Mapungubwe, Great Zimbabwe and the South East African Textile Tradition
During the mid 13th century, the earliest “complex” stratified culture appeared in southern Africa. In the Limpopo valley of what is now South Africa and Zimbabwe. Agro-pastoral eastern Bantu peoples created a string of settlements starting as early as the 4th century C.E. The increase in east African/Indian ocean trade in the 10th century contributed to a build-up of wealth. This is believed to have driven the development of the Mapungubwe/great Zimbabwe cultural complex. Elaborate dry stone architecture is one of the hallmarks of the various kingdoms associated with this civilization. Early sites are also known for elaborate pottery, and from at least the 10th century, the ancestors of the Mapungubwe peoples were refashioning and exporting imported glass beads. Sites associated with this culture also contain ceramic spindle whorls. This is the earliest evidence of cotton spinning and thus spun textile production in southern Africa, part of understudied, but once-vibrant tradition.

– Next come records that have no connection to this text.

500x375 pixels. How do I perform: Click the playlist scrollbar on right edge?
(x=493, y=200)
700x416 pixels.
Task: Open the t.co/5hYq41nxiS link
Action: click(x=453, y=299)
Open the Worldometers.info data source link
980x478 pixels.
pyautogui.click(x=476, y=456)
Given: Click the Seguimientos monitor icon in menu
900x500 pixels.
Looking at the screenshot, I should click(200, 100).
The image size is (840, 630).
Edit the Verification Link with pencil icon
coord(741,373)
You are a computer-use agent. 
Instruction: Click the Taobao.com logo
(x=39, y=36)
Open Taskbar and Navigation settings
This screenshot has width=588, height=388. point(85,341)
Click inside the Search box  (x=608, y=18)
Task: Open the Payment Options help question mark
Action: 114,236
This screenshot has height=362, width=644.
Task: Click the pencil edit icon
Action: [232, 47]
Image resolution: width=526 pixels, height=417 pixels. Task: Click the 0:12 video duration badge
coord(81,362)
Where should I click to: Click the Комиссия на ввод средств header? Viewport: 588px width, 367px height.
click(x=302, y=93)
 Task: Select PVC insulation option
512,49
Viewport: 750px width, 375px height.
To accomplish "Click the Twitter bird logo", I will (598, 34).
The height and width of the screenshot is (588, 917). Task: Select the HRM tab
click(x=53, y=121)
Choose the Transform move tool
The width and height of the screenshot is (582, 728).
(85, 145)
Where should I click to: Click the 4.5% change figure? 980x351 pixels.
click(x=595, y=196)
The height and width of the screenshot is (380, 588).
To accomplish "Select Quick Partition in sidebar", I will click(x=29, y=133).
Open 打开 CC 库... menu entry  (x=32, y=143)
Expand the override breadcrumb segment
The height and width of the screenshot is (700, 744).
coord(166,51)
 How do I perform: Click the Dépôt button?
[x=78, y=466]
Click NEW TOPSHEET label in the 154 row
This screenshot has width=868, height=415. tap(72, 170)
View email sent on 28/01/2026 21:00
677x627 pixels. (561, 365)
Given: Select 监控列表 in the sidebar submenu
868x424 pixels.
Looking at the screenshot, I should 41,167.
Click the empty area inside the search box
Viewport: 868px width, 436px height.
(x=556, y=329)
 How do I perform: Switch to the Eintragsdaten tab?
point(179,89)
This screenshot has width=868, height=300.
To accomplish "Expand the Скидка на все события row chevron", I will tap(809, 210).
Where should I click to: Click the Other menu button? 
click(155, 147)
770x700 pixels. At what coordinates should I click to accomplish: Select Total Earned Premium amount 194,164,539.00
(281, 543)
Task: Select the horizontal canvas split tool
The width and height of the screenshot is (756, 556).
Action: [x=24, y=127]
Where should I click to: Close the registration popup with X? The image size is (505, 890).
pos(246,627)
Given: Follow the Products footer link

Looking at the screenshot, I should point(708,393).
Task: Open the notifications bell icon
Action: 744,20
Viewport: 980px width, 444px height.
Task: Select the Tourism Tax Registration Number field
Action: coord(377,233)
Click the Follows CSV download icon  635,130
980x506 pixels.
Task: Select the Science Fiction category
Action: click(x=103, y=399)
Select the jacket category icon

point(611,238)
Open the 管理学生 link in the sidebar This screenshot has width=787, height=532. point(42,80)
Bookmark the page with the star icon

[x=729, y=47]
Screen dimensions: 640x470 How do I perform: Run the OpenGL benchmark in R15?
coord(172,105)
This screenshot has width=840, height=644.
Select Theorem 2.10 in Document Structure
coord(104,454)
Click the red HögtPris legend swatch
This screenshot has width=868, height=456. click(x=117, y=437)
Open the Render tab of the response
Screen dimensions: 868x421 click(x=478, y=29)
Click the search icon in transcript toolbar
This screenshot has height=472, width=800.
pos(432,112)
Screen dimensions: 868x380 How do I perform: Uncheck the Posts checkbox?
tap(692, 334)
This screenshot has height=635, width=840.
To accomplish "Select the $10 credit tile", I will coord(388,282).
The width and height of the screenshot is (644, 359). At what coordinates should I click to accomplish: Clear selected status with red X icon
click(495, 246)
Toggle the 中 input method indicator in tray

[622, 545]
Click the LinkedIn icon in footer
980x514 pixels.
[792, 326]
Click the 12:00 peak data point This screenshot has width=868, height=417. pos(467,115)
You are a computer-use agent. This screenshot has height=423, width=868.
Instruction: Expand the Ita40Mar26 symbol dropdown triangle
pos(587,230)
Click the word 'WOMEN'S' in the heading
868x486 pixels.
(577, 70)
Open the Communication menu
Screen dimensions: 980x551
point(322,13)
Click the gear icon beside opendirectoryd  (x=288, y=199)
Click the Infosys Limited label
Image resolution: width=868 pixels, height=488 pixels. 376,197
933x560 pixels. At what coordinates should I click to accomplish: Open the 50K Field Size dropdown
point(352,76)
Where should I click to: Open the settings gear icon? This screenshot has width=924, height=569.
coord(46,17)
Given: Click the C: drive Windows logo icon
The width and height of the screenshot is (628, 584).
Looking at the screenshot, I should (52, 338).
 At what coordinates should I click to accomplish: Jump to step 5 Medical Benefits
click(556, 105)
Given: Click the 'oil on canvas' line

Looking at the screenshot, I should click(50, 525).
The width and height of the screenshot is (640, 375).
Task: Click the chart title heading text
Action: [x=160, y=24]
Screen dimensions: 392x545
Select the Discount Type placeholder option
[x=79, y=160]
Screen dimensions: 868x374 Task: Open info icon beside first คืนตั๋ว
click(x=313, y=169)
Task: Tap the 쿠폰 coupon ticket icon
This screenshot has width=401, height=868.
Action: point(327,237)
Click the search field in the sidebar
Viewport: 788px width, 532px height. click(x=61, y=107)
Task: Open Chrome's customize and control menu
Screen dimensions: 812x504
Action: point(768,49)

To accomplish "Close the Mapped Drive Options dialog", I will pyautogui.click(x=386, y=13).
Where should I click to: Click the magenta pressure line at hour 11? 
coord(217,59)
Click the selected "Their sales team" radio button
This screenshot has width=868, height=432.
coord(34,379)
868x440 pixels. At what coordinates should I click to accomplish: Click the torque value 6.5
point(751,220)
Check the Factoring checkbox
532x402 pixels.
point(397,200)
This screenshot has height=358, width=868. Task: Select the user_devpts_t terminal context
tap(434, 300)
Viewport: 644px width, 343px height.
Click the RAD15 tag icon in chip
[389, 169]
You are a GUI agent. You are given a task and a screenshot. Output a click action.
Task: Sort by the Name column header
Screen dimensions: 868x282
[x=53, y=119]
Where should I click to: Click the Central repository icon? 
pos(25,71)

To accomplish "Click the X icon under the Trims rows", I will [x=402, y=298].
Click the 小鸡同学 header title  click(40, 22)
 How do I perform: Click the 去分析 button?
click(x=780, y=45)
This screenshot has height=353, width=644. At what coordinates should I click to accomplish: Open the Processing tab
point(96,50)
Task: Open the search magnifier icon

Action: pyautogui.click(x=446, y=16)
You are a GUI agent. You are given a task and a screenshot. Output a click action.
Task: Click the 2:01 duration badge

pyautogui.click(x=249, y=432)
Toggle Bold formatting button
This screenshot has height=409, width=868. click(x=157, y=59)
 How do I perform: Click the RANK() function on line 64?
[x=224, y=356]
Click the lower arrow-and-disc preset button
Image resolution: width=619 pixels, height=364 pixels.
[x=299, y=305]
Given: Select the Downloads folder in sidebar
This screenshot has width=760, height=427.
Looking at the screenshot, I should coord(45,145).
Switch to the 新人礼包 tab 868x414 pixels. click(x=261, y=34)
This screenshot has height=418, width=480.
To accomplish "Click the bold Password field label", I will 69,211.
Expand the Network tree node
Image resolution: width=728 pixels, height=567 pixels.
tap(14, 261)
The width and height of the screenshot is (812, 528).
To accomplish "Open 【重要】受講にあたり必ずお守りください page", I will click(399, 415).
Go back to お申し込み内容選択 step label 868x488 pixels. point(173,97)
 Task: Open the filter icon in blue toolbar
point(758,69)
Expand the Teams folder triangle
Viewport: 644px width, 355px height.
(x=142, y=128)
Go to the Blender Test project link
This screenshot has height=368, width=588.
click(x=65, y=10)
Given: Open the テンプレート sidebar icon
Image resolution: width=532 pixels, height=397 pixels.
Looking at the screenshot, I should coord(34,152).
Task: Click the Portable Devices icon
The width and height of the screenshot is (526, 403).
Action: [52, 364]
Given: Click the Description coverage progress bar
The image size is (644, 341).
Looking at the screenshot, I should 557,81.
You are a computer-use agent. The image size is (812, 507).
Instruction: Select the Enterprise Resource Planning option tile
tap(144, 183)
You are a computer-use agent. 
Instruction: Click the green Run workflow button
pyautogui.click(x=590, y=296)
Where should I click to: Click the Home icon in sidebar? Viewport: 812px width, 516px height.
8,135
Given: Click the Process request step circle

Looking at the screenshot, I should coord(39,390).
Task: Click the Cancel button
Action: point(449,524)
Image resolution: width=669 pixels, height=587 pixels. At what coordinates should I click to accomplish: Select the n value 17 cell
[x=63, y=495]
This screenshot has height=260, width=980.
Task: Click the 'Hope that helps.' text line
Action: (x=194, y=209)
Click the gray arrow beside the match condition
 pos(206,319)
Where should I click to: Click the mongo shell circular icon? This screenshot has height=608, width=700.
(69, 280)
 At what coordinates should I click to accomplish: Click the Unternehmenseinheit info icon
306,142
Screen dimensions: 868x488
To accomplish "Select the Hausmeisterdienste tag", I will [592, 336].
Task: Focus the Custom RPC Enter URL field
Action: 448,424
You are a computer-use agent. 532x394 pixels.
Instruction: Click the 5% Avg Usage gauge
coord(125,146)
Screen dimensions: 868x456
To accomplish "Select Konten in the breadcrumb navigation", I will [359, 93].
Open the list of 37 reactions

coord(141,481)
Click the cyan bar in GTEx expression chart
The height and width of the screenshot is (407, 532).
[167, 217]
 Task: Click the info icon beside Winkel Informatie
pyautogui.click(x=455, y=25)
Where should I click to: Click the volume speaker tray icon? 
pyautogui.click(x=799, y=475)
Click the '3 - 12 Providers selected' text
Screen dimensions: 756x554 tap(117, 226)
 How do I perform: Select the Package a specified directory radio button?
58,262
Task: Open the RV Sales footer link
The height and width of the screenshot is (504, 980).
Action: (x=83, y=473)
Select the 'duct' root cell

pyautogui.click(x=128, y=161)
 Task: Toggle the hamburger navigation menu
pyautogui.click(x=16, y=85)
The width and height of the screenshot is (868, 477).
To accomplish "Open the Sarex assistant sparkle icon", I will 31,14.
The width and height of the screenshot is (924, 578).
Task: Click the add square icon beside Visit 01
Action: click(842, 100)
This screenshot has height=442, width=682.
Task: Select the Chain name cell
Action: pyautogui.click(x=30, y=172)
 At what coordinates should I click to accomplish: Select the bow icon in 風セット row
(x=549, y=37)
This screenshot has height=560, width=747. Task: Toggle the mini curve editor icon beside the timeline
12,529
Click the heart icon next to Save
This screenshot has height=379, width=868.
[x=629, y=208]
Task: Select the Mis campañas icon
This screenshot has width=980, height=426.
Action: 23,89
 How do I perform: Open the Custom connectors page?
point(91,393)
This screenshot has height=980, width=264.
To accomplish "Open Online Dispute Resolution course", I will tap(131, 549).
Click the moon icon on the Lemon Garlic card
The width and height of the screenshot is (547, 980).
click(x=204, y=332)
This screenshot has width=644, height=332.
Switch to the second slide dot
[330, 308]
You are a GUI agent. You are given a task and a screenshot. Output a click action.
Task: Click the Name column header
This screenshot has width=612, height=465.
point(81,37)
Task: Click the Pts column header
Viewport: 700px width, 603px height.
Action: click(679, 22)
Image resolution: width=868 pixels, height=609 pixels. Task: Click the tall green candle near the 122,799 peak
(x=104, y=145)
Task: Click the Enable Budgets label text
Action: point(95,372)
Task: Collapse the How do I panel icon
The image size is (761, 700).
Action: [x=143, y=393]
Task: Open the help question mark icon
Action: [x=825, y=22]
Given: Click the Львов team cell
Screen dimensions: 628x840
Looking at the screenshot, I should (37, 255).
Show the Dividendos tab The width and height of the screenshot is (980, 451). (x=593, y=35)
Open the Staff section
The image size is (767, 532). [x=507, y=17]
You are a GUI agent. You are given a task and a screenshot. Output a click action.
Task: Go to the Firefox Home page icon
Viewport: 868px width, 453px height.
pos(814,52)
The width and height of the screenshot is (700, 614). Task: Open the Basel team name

It is suggested that weaving and cotton cultivation/spread into southeastern Africa from the Swahili coast. The single heddled ground loom used across the Zambezi and Limpopo river valley is often cited as having diffused into the region after being adapted from looms used by Bedouin women from the Middle east. However, it should be noted that wild cotton is common across this region. The earliest documented use of the single heddle ground loom is found in ancient Egypt around 5000 YBP, and the domestication of Cotton in Nubia may date back even further. Furthermore, although comparatively rare in Subsaharan Africa, single heddle ground looms are widely distributed across the continent. Although spindle whorls are telltale signs of textile production, they are not always made of stone, pottery, or other non-organic materials. Wooden spindle whorls are commonly used in many regions of Africa, including the Limpopo and Zambezi valleys. Whorls made of this and other biodegradable materials make it difficult to track the exact date of spun yarn production in tropical climates.